[Start of READING TEXT]

For most shared file access needs on Azure Kubernetes Service (AKS) the use of the Azure Files service is adequate. Now with the ability to provision Azure Files on a Premium Storage Account on AKS clusters with Kubernetes 1.13+, the overall performance of shared file access is even more performant.
What many have noticed however is that the type of files and access pattern will determine the performance characteristics of the shared file system. The overall consensus is that Azure Files performance best with large file read/write IO sizes. Also the way performance is provisioned is based on provisioned capacity so many times you may need to allocate more capacity than really needed, to attain the performance target desired. A better description of this is available here: Planning for Azure Files deployment
With AKS another option exists however thanks to the CNCF incubating project called Rook. Rook allows operators to provision a shared file service within cluster backed by Azure Disks which have higher performance characteristics in general. Rook can host File, Block and Object Storage in an automated way leveraging native cloud storage solutions. The Rook operator for Kubernetes extends this capability to offer automated deployment, bootstrapping, configuration, provisioning, scaling, upgrading, migration, disaster recovery, monitoring, and resource management.

[End of READING TEXT]

● **GOAL A**: Quote the passage on shared file storage for AKS, beginning at the words "For most shared" and ending after the words "even more performant.".

[Start of THE INPUT]

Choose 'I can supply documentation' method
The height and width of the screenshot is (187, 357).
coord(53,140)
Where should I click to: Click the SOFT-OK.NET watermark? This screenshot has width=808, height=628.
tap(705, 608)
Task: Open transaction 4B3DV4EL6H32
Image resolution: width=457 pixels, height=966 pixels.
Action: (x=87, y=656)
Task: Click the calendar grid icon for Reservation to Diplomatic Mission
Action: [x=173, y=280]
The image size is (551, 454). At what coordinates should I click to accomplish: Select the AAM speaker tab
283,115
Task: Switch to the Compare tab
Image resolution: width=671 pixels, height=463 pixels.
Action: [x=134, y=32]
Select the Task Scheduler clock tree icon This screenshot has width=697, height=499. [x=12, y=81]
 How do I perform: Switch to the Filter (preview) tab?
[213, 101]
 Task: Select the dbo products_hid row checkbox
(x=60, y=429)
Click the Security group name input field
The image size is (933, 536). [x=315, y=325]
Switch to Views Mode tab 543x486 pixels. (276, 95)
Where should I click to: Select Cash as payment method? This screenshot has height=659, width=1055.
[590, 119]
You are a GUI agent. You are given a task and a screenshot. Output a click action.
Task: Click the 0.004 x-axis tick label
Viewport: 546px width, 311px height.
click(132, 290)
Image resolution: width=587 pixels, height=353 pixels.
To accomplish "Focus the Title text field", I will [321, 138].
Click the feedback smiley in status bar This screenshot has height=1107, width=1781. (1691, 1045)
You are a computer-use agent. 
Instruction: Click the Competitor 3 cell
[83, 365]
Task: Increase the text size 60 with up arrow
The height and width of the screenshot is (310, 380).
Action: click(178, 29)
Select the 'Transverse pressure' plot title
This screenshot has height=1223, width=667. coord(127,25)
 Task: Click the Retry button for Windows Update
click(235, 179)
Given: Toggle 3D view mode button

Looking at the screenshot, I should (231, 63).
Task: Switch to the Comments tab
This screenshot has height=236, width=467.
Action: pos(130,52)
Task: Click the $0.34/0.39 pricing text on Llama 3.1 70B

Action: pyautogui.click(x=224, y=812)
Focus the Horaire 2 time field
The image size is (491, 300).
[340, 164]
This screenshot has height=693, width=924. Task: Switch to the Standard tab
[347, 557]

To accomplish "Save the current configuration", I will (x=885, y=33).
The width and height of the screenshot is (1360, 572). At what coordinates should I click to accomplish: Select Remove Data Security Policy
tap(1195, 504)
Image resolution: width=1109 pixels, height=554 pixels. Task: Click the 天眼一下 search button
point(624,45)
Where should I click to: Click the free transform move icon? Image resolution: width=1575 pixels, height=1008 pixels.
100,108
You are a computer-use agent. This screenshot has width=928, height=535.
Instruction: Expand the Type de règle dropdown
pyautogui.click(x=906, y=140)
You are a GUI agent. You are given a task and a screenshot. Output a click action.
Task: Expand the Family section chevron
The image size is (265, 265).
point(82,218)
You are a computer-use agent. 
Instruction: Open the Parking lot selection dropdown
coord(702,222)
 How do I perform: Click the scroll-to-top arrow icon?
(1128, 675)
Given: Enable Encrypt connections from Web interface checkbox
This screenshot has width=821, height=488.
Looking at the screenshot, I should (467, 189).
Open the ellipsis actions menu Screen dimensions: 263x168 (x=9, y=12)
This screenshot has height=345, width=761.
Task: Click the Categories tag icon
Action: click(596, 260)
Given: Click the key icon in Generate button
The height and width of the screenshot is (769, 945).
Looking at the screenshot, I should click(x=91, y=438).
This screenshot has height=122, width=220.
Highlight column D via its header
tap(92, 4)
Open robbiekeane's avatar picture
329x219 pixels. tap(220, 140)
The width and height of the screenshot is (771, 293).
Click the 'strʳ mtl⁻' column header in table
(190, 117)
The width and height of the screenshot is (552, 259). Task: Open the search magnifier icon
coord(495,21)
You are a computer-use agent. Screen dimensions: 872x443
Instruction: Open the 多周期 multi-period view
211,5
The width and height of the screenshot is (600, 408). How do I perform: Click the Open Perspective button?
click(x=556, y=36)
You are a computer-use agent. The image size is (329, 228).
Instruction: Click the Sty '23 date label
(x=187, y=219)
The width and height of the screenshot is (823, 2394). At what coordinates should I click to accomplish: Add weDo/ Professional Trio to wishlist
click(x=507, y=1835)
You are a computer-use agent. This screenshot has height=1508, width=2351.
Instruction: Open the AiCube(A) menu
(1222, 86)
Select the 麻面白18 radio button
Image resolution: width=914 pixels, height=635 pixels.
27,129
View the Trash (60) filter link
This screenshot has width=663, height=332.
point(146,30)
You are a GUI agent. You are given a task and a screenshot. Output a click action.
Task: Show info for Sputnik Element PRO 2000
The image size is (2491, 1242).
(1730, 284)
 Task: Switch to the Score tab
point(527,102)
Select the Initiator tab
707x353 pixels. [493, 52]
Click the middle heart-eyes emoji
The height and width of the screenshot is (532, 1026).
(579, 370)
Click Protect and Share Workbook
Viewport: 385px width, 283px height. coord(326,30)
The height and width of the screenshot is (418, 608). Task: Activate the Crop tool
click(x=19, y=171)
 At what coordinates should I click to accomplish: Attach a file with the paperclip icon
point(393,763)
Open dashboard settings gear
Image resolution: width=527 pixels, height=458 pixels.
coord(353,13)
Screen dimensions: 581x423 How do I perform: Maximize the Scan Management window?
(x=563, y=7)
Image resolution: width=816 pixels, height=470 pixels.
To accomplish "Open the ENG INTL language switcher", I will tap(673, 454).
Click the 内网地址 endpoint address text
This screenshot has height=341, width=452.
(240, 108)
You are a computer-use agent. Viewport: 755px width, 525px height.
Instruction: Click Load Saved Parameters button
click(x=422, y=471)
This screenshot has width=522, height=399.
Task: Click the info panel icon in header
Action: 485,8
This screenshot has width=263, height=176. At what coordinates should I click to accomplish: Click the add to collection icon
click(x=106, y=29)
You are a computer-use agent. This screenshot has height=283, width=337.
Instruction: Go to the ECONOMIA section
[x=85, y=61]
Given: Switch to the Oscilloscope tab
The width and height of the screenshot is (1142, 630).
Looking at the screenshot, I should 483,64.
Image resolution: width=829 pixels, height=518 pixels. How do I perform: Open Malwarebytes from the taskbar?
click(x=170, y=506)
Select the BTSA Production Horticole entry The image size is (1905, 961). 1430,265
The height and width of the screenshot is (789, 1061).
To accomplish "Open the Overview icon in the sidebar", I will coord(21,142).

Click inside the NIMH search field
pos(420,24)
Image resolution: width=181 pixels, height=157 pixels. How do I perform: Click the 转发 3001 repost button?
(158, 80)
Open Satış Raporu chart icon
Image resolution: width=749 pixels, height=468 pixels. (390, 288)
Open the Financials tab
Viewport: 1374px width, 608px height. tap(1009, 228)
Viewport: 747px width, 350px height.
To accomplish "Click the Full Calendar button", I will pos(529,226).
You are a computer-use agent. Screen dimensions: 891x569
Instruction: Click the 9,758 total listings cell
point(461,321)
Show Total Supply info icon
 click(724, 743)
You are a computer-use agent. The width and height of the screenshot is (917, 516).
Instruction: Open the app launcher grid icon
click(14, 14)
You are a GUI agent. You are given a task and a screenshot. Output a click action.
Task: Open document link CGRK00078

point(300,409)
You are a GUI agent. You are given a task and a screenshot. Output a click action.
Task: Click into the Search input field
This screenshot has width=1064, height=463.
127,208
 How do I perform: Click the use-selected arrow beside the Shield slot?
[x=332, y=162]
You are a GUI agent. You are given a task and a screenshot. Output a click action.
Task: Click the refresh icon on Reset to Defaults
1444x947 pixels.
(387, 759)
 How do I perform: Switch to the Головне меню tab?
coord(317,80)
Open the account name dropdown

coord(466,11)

[End of THE INPUT]

● **GOAL B**: Rewrite the stored entries starting at the line that contains "Given: Toggle 3D view mode button" and ending after the line that contains "Looking at the screenshot, I should (467, 189).", replacing "dropdown" with "list" and leaving everything else unchanged.

● **FULL RESPONSE A**:
For most shared file access needs on Azure Kubernetes Service (AKS) the use of the Azure Files service is adequate. Now with the ability to provision Azure Files on a Premium Storage Account on AKS clusters with Kubernetes 1.13+, the overall performance of shared file access is even more performant.

● **FULL RESPONSE B**:
Given: Toggle 3D view mode button

Looking at the screenshot, I should (231, 63).
Task: Switch to the Comments tab
This screenshot has height=236, width=467.
Action: pos(130,52)
Task: Click the $0.34/0.39 pricing text on Llama 3.1 70B

Action: pyautogui.click(x=224, y=812)
Focus the Horaire 2 time field
The image size is (491, 300).
[340, 164]
This screenshot has height=693, width=924. Task: Switch to the Standard tab
[347, 557]

To accomplish "Save the current configuration", I will (x=885, y=33).
The width and height of the screenshot is (1360, 572). At what coordinates should I click to accomplish: Select Remove Data Security Policy
tap(1195, 504)
Image resolution: width=1109 pixels, height=554 pixels. Task: Click the 天眼一下 search button
point(624,45)
Where should I click to: Click the free transform move icon? Image resolution: width=1575 pixels, height=1008 pixels.
100,108
You are a computer-use agent. This screenshot has width=928, height=535.
Instruction: Expand the Type de règle list
pyautogui.click(x=906, y=140)
You are a GUI agent. You are given a task and a screenshot. Output a click action.
Task: Expand the Family section chevron
The image size is (265, 265).
point(82,218)
You are a computer-use agent. 
Instruction: Open the Parking lot selection list
coord(702,222)
 How do I perform: Click the scroll-to-top arrow icon?
(1128, 675)
Given: Enable Encrypt connections from Web interface checkbox
This screenshot has width=821, height=488.
Looking at the screenshot, I should (467, 189).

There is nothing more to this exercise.